А лошадь мы увезем с собой и высадим на каком-нибудь другом острове… А ну поторапливайся, девчонка, мне надоело ждать!
— Иду, — ответила Пеппи, — но только не забудь, что ты сам просил меня об этом.
По узким скалистым уступам Пеппи так легко сбежала вниз, словно это была ровная садовая дорожка, а потом прыгнула с высокой скалы и в одно мгновение очутилась на том плато, где стояли Бук и Джим, держа лошадь за гриву.

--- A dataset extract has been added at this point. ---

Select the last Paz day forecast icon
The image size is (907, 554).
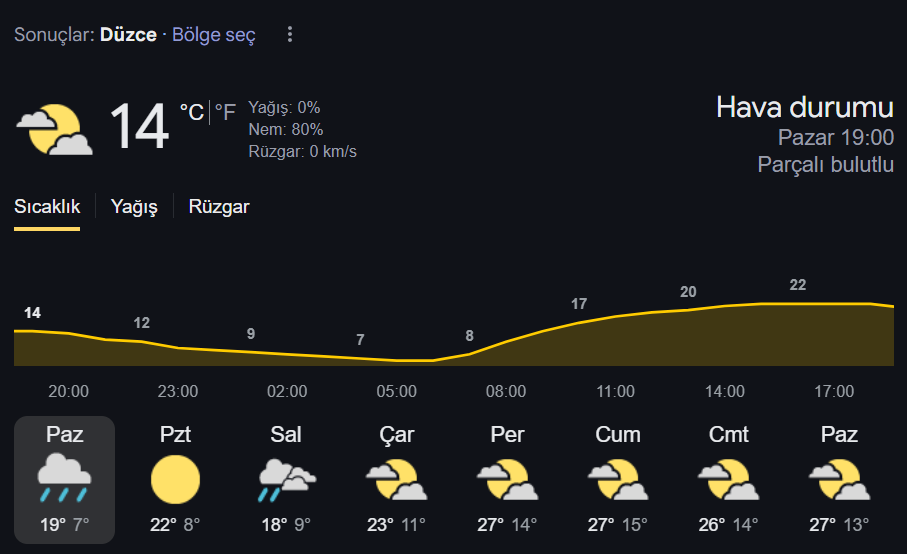coord(839,479)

Она встала перед Буком, маленькая и тоненькая, в одной набедренной повязке, рыжие косички смешно торчали в разные стороны, а глаза горели каким-то странным огнем.
— Где жемчуг, давай скорей! — крикнул Бук.
— Сегодня я его не взяла с собой, потому что мы решили играть в чехарду, — ответила Пеппи.
Услышав этот ответ,

Бук заревел от бешенства, да так дико, что Анника наверху в пещере задрожала.
— Я вижу, мне придется прикончить не только лошадь, но и тебя! — завопил он и кинулся к Пеппи.
— Полегче на поворотах, дружок! — сказала Пеппи и, обхватив руками бандита, подкинула его метра на три над головой.

Когда он упал, он больно ударился о скалу.

Тут настал черед Джима.

Только он размахнулся, чтобы стукнуть Пеппи, как она ловко увернулась, схватила Джима и тоже зашвырнула его на скалу, а когда он упал, тоже больно ударился.

Джим и Бук сидели теперь на скале и громко стонали, а Пеппи ходила вокруг и отчитывала их:
— Это просто позор так себя вести!

Вы слишком пристрастились к игре в шарики.

Куда это годится!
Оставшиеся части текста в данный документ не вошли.